The post of High Representative for the Common Foreign and Security Policy (CFSP) was created by the Treaty of Amsterdam in order to enable the European Union to have a higher profile in expressing its views on the international stage. This post, which is often referred to as “Mr or Mrs CFSP", is currently occupied by Javier Solana, the Secretary General of the Council.

The High Representative assists the Presidency of the Council on issues relating to the Common Foreign and Security Policy. He helps formulate, elaborate and implement the Council’s political decisions. On behalf of the Council and at the request of its President, he also engages in political dialogue with third countries.


Human rights

In its case law, the Court of Justice of the European Communities has recognised principles established by the Council of Europe’s European Convention on Human Rights.
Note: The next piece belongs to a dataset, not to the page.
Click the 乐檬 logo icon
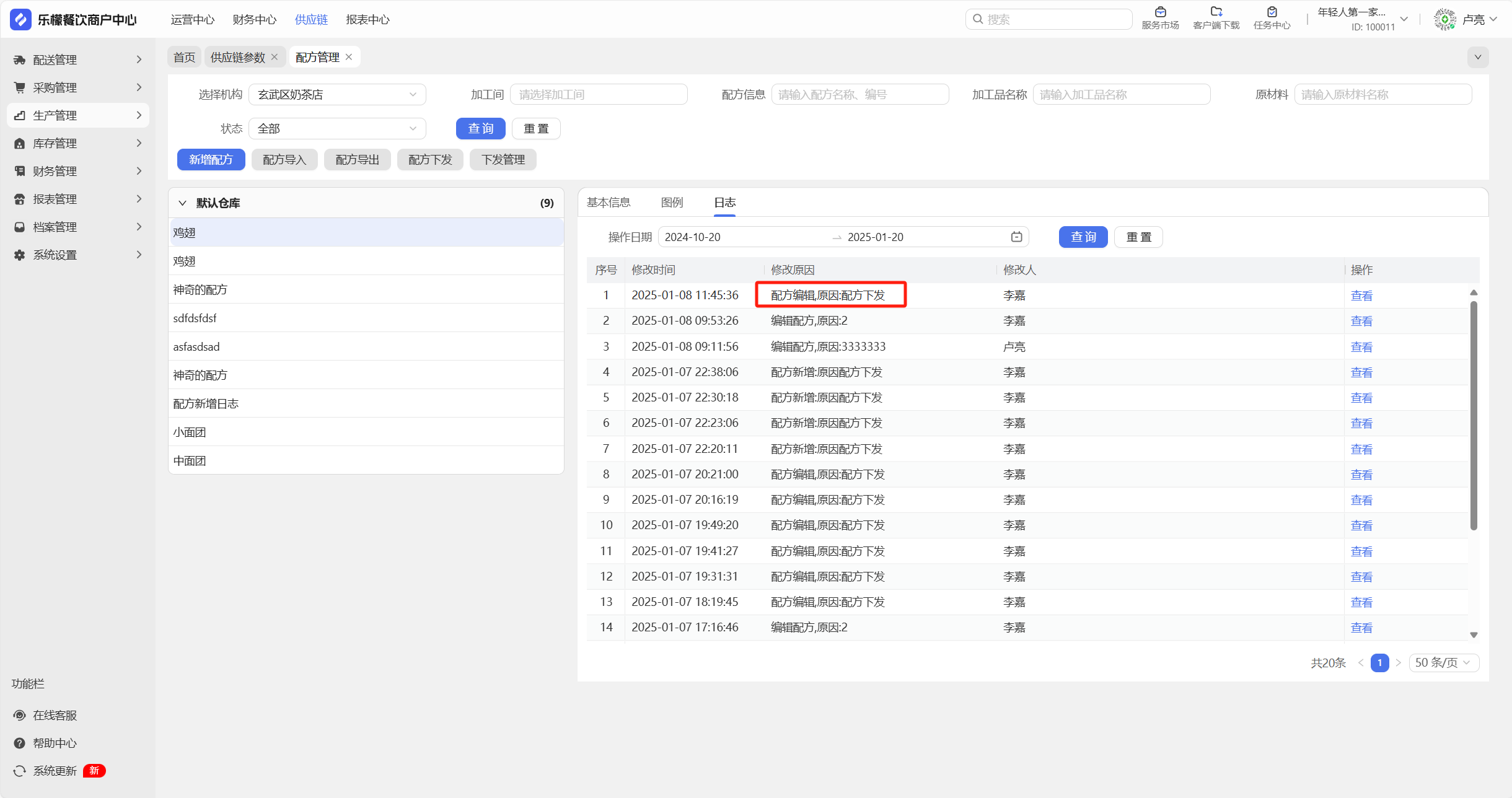1512x798 pixels. click(20, 19)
This respect for human rights was confirmed in the preamble of the Single European Act of 1986, then incorporated into Article 6 (former Article F) of the EU Treaty which is based on the abovementioned convention and the constitutional traditions common to the Member States.
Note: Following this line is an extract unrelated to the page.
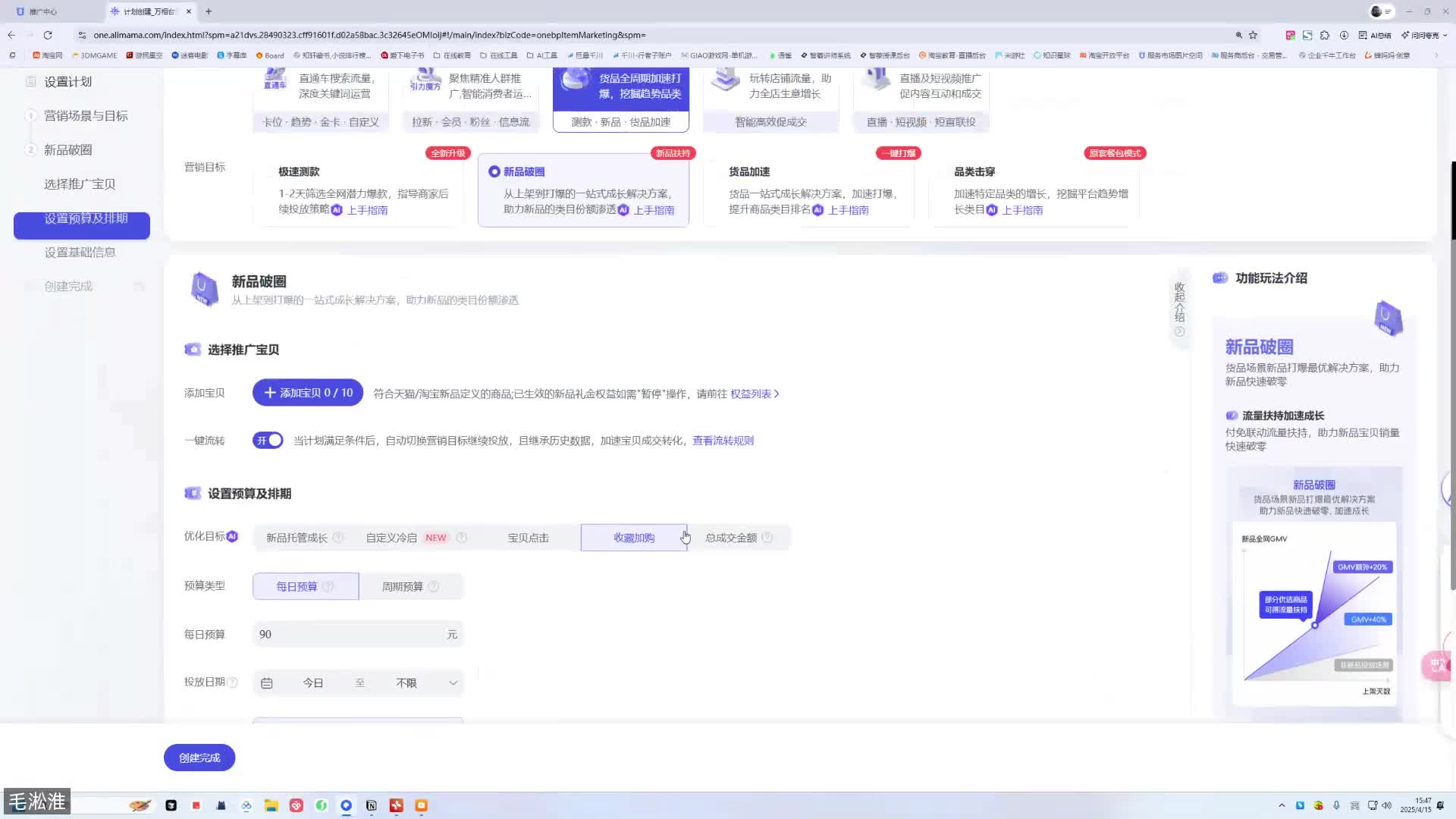Click the calendar icon in 投放日期
Screen dimensions: 1456x819
[266, 682]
The guarantee of respect for fundamental rights was strengthened by the Treaty of Amsterdam. The new treaty provided, in particular, that the Court of Justice is competent to ensure respect for fundamental rights, as they derive from Article 6, and which concerns action by the European institutions. In parallel, the measures to be taken in the event of a serious and persistent breach by a Member State of the principles on which the Union is based are defined in an inserted suspension clause.
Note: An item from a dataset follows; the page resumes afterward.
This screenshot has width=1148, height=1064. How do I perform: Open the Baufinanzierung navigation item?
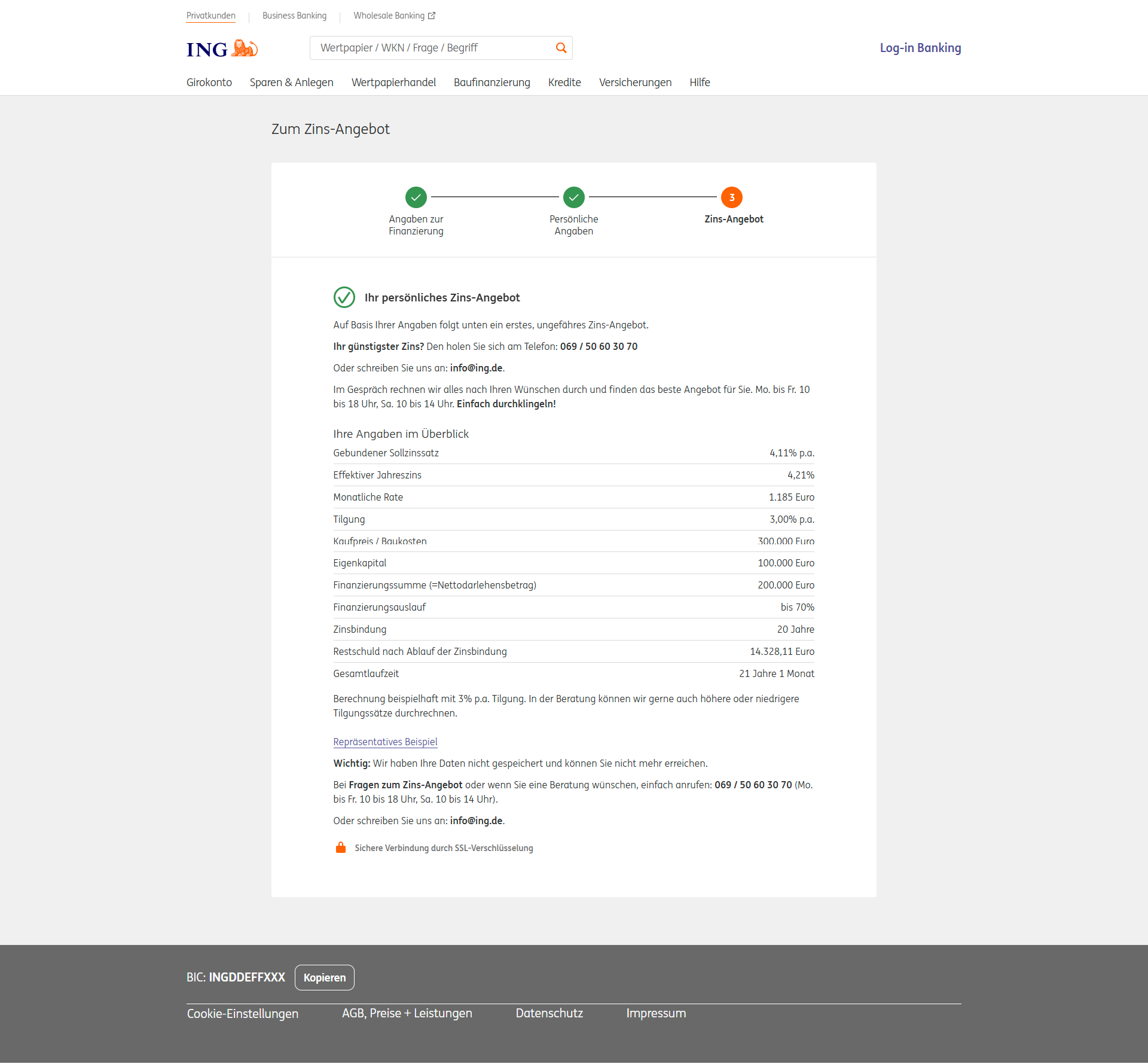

At the Cologne European Council of June 1999, the heads of state and government decided to draw up a Charter of Fundamental Rights of the European Union. The objective was to “bring together the fundamental rights prevailing in the European Union so as to give them greater visibility and emphasise their exceptional importance". A convention bringing together the European institutions, representatives of the Member States and Central and Eastern European countries, experts and non-governmental organisations was charged with producing a draft charter and submitting it to the European Council and the European Parliament.

The Charter of Fundamental Rights was adopted at the Nice European Council of 7 December 2000. It has been incorporated into the treaty establishing a Constitution for Europe.